= HOW TO COMPLETE THIS TASK =
Look for the line containing "Instruction: Select the" in the listing below. Retype that line and every subsequent line through the last one, and only those.

= DATASET RECORDS =
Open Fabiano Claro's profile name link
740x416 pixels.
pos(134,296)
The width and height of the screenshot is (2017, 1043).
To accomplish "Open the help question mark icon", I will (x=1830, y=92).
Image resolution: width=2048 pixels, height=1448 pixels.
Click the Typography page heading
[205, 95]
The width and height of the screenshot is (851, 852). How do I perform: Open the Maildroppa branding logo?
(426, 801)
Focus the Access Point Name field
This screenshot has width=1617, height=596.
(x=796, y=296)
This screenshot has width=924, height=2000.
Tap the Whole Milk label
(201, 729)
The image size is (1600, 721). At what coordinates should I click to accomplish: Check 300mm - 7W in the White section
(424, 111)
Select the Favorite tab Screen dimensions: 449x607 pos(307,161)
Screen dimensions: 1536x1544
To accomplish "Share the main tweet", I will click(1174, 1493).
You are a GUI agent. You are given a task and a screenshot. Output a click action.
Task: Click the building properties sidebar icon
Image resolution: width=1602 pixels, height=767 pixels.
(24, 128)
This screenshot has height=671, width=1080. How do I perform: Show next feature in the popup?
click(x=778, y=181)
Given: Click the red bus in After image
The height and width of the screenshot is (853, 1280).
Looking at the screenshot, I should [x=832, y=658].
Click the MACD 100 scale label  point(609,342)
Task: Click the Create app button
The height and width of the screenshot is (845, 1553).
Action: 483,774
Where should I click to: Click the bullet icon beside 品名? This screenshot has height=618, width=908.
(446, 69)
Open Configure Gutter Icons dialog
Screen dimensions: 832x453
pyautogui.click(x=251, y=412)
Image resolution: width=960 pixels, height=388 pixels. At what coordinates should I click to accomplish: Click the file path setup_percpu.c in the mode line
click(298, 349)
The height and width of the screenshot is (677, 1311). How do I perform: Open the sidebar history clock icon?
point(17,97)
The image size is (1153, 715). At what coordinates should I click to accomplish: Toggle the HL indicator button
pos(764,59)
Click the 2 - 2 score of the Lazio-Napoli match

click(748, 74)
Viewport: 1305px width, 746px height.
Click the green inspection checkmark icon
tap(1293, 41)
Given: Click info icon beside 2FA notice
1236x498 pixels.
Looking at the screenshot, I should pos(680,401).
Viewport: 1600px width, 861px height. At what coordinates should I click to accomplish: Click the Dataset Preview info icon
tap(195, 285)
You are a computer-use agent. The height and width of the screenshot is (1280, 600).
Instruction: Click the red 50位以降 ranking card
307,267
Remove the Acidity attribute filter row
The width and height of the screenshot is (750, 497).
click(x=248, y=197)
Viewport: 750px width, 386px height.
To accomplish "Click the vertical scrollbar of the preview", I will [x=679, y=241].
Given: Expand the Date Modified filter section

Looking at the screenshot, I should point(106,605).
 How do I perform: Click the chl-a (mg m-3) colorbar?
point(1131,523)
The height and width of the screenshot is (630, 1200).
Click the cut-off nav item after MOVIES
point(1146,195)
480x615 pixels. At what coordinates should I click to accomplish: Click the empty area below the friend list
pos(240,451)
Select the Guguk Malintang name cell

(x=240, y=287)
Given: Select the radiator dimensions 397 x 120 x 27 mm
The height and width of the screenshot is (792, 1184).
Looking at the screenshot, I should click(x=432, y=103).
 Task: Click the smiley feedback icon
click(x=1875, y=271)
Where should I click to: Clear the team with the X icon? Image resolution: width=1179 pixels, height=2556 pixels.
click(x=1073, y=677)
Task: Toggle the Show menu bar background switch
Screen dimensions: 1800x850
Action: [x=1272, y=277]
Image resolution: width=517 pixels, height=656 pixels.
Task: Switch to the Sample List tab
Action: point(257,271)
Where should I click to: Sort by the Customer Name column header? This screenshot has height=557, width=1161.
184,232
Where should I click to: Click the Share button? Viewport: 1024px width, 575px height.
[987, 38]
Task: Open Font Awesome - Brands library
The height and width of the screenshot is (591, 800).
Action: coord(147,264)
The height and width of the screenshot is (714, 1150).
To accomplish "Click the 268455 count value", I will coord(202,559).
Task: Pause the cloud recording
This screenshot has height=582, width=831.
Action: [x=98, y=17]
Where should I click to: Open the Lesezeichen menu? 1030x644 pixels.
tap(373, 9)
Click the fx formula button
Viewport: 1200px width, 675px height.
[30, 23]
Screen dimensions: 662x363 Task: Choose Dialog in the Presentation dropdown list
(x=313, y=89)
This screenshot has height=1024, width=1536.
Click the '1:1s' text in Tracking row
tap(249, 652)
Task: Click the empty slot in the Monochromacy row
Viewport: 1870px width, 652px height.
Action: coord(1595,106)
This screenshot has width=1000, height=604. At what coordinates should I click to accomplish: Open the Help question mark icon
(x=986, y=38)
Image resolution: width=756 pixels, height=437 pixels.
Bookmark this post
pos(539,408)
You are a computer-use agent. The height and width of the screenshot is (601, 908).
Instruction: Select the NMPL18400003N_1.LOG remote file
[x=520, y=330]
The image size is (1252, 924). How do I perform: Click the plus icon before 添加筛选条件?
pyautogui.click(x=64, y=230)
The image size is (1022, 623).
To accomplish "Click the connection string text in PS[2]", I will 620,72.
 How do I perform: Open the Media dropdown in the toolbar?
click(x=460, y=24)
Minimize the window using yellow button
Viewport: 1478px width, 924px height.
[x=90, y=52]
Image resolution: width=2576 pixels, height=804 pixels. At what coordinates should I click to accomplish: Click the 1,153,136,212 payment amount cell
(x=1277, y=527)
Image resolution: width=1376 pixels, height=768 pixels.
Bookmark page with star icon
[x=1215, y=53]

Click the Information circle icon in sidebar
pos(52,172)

= OUTPUT FOR THIS TASK =
Instruction: Select the NMPL18400003N_1.LOG remote file
[x=520, y=330]
The image size is (1252, 924). How do I perform: Click the plus icon before 添加筛选条件?
pyautogui.click(x=64, y=230)
The image size is (1022, 623).
To accomplish "Click the connection string text in PS[2]", I will 620,72.
 How do I perform: Open the Media dropdown in the toolbar?
click(x=460, y=24)
Minimize the window using yellow button
Viewport: 1478px width, 924px height.
[x=90, y=52]
Image resolution: width=2576 pixels, height=804 pixels. At what coordinates should I click to accomplish: Click the 1,153,136,212 payment amount cell
(x=1277, y=527)
Image resolution: width=1376 pixels, height=768 pixels.
Bookmark page with star icon
[x=1215, y=53]

Click the Information circle icon in sidebar
pos(52,172)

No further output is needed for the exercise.